WHAT TO WORK ON —
Write only the number of lines in the entries that hold the string "Open".
-------- LISTED RECORDS
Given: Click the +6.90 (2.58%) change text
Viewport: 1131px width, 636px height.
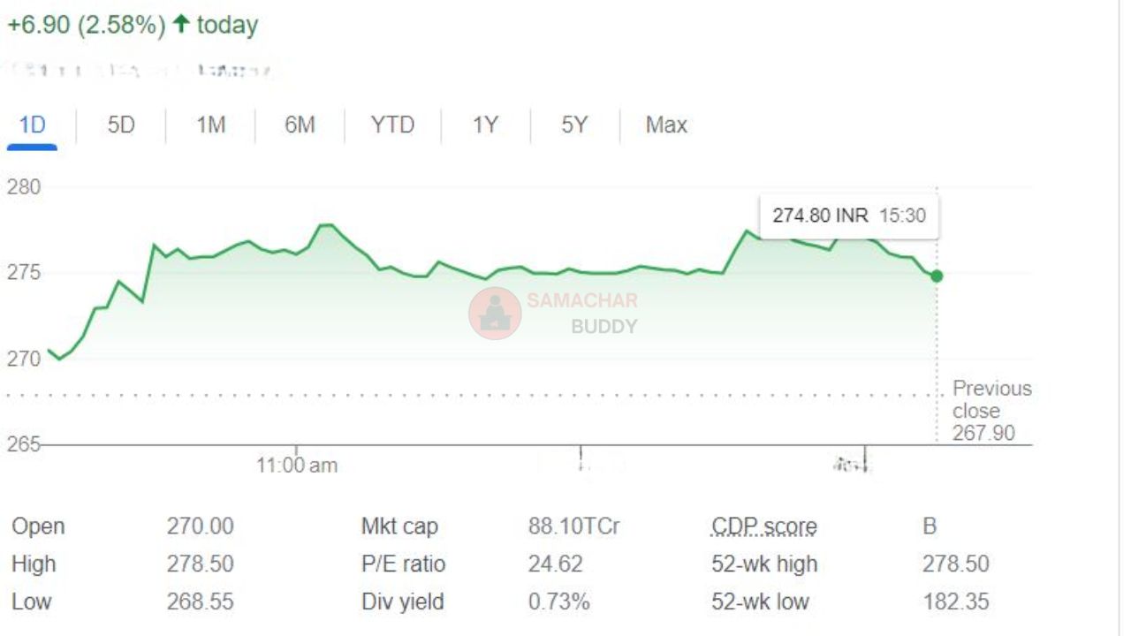Looking at the screenshot, I should pyautogui.click(x=86, y=25).
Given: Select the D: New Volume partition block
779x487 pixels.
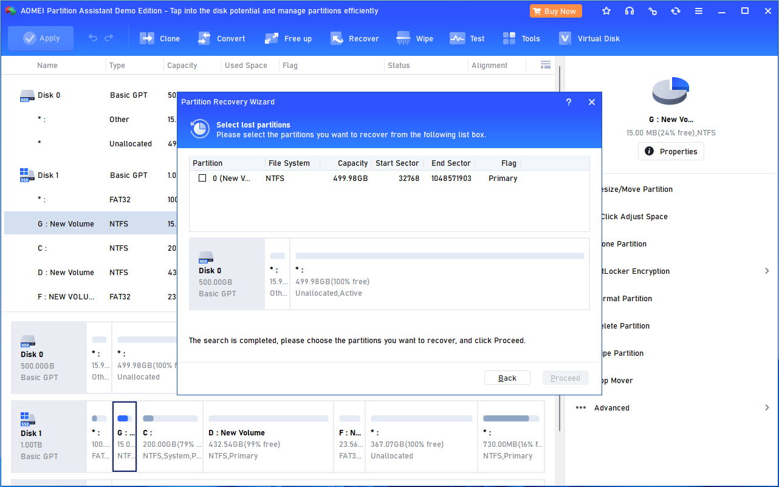Looking at the screenshot, I should (268, 437).
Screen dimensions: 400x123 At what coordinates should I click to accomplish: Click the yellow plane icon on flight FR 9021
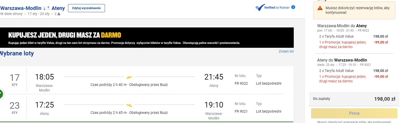(129, 105)
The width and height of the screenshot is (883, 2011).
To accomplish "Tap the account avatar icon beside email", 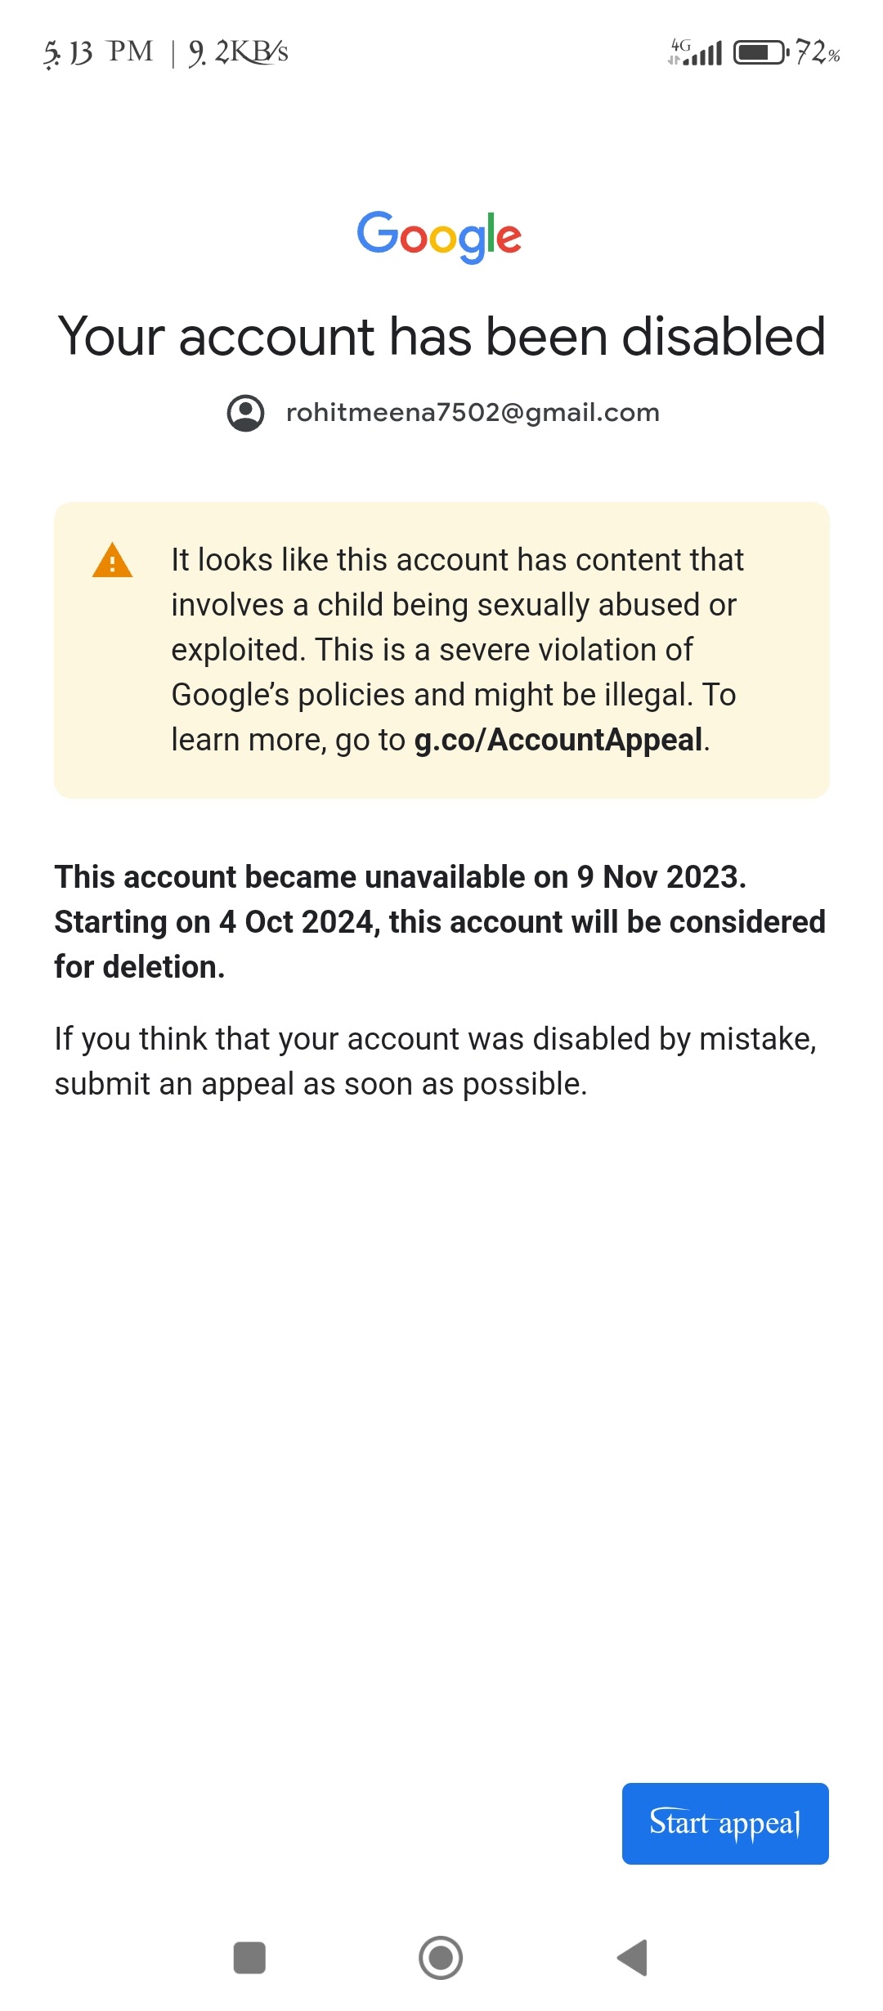I will [x=245, y=413].
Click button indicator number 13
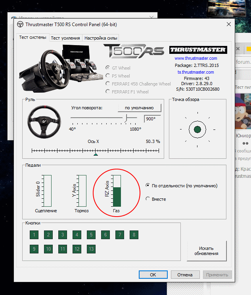This screenshot has width=251, height=295. (91, 249)
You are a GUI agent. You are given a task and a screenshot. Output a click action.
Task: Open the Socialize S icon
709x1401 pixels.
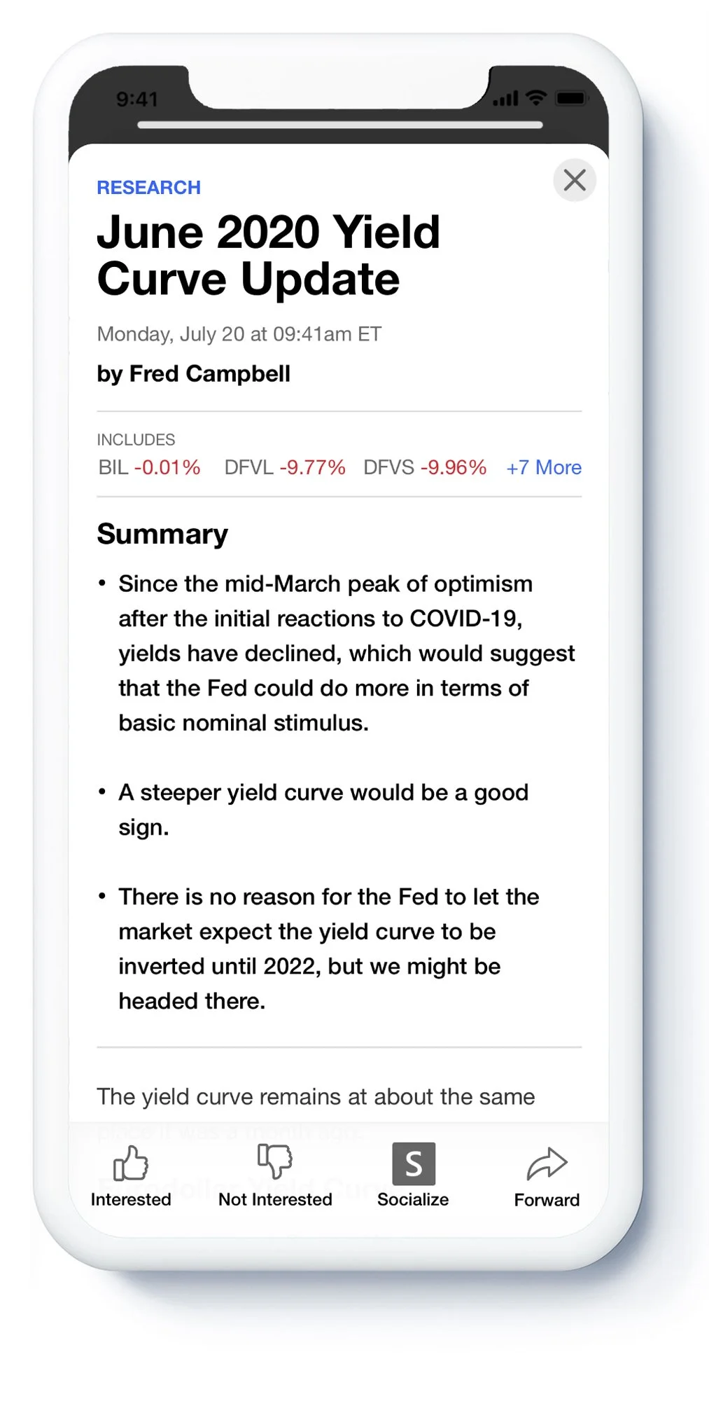[414, 1164]
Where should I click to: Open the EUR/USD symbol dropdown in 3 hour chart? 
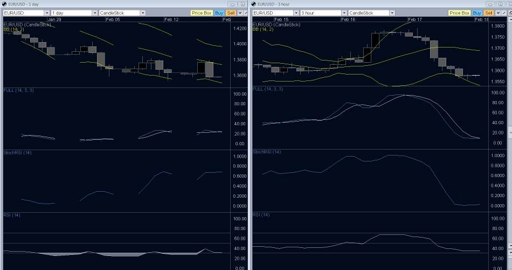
----------------
EXPECTED ANSWER —
2